# Material shown:
....................
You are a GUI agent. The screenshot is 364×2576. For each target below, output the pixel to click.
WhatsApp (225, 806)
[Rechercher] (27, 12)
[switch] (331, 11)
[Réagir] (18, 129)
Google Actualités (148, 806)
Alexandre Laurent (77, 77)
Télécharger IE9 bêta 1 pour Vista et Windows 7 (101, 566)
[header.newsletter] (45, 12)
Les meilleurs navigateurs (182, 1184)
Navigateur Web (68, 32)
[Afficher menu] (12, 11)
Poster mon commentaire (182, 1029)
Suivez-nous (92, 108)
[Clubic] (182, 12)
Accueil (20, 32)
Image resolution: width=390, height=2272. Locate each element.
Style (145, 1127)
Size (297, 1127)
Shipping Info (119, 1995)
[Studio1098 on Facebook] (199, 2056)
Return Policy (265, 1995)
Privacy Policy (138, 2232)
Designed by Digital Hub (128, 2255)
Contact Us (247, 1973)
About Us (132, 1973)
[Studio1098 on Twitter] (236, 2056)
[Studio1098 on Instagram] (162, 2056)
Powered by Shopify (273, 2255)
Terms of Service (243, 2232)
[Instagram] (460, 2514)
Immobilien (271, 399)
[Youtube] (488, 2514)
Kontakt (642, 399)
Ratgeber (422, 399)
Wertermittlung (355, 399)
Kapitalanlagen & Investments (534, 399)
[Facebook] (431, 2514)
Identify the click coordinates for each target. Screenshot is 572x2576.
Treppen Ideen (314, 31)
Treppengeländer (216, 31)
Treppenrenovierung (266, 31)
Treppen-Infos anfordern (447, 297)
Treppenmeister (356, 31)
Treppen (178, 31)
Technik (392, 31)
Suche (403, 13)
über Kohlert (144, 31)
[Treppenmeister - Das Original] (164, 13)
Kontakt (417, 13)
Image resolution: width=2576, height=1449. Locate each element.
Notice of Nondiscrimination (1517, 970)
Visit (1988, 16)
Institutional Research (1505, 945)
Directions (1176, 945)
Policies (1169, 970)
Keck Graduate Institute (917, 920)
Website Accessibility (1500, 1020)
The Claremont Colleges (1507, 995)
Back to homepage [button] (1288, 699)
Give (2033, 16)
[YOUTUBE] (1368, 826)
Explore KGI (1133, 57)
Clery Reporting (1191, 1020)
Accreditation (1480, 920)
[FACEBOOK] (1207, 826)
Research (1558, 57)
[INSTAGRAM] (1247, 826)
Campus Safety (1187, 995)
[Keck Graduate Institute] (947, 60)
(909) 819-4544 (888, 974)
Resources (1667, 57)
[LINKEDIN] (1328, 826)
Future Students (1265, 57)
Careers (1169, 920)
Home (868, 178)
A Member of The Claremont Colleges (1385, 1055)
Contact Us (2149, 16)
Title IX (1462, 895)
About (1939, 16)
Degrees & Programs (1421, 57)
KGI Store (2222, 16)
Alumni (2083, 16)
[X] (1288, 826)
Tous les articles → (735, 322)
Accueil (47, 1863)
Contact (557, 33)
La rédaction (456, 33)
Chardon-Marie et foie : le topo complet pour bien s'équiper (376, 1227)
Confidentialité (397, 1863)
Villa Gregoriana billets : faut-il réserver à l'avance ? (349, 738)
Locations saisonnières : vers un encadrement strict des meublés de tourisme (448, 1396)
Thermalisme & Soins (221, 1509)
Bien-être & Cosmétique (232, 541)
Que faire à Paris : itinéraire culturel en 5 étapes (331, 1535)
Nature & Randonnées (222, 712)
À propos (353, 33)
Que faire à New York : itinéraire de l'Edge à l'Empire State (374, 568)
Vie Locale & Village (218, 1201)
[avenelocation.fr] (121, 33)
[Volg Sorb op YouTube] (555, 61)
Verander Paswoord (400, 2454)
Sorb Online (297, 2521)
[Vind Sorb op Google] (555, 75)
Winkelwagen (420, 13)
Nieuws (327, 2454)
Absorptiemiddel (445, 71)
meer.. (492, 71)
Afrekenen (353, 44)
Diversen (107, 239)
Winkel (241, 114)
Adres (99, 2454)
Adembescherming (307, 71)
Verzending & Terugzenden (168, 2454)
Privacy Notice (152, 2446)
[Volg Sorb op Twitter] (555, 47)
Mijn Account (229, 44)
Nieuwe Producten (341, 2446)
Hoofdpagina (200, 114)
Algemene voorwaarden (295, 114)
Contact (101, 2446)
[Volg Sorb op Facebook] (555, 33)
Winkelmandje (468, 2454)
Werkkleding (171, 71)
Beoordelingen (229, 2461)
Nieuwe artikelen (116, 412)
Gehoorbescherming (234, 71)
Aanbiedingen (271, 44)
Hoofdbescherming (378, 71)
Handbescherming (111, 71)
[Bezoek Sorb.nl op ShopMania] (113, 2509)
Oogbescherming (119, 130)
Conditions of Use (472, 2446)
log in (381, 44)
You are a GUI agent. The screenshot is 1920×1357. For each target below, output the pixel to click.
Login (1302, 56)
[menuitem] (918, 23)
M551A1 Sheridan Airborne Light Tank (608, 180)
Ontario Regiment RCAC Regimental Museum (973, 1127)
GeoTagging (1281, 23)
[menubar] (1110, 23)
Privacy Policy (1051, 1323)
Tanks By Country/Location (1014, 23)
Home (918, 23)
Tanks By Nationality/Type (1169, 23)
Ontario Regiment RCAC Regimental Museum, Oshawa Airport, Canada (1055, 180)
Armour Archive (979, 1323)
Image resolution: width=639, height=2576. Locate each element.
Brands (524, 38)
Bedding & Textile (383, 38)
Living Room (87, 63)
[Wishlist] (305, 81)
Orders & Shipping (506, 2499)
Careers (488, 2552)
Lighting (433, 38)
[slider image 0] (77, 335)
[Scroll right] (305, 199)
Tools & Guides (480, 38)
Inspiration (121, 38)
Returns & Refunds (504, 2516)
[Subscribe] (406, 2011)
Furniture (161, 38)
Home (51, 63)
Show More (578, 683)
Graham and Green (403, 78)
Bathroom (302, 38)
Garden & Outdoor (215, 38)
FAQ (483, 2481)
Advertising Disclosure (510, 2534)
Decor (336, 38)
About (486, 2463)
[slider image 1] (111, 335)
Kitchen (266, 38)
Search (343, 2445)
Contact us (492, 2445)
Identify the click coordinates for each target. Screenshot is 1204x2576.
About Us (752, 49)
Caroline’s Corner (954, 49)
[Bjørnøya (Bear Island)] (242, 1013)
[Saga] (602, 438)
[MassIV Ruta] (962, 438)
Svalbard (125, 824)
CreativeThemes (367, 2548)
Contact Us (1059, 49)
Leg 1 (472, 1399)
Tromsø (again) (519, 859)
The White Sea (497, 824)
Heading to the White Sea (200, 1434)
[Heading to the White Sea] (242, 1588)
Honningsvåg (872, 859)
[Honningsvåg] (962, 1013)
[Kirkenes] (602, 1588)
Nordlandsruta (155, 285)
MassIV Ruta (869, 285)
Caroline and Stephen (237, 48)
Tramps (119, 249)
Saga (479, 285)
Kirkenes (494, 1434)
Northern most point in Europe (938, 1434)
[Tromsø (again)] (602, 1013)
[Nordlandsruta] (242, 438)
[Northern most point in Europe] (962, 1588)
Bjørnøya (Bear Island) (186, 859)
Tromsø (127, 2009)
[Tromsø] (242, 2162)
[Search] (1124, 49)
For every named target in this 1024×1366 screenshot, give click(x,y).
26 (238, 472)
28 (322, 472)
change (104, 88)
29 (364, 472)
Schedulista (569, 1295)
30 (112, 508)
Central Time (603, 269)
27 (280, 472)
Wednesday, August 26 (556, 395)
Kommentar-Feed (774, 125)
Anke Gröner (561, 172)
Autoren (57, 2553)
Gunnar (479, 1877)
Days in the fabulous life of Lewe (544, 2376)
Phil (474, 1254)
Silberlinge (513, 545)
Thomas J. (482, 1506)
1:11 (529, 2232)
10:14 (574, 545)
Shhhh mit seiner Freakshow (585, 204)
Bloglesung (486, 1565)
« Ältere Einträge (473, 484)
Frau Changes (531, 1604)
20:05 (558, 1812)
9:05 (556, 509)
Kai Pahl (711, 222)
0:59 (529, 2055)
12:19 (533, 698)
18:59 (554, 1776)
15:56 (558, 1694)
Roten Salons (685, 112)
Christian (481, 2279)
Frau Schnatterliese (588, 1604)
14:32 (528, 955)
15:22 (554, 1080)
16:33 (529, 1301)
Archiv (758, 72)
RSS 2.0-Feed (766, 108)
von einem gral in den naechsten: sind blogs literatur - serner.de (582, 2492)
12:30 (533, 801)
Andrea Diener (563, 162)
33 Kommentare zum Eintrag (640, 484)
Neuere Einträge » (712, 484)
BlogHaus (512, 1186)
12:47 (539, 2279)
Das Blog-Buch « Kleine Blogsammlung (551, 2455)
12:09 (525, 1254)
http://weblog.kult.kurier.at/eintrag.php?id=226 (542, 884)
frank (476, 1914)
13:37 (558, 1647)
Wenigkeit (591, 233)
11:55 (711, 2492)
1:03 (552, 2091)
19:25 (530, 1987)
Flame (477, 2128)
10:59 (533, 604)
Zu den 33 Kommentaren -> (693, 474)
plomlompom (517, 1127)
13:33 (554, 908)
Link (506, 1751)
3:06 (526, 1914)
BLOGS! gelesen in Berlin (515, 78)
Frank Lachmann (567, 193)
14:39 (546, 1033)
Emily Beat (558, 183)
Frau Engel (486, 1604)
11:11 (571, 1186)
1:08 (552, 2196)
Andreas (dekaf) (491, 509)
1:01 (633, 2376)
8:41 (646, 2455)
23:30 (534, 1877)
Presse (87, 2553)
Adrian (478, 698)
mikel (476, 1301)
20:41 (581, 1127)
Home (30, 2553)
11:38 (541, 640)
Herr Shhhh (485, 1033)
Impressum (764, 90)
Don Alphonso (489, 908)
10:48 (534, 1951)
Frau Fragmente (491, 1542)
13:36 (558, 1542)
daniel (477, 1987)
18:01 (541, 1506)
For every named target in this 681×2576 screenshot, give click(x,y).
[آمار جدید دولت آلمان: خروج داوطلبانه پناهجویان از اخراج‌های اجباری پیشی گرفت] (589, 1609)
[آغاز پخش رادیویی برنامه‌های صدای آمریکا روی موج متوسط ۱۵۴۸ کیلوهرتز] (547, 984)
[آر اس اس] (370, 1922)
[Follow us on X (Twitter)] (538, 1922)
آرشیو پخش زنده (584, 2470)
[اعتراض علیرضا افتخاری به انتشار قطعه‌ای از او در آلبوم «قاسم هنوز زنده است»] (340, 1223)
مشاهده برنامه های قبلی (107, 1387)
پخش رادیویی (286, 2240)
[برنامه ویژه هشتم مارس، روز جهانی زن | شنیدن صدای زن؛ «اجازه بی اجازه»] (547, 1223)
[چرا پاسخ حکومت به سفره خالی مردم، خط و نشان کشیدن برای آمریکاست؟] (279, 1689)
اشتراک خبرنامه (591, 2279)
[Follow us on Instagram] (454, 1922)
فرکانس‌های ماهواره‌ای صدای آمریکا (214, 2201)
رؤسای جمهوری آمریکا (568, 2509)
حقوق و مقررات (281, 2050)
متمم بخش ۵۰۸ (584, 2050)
....................
# Task instructions:
Please give an exact copy of the lines above, beginning with the line containing "1:11 (529, 2232)" and running through the line containing "Archiv (758, 72)", and of no other lines.

# Response:
1:11 (529, 2232)
10:14 (574, 545)
Shhhh mit seiner Freakshow (585, 204)
Bloglesung (486, 1565)
« Ältere Einträge (473, 484)
Frau Changes (531, 1604)
20:05 (558, 1812)
9:05 (556, 509)
Kai Pahl (711, 222)
0:59 (529, 2055)
12:19 (533, 698)
18:59 (554, 1776)
15:56 (558, 1694)
Roten Salons (685, 112)
Christian (481, 2279)
Frau Schnatterliese (588, 1604)
14:32 (528, 955)
15:22 (554, 1080)
16:33 (529, 1301)
Archiv (758, 72)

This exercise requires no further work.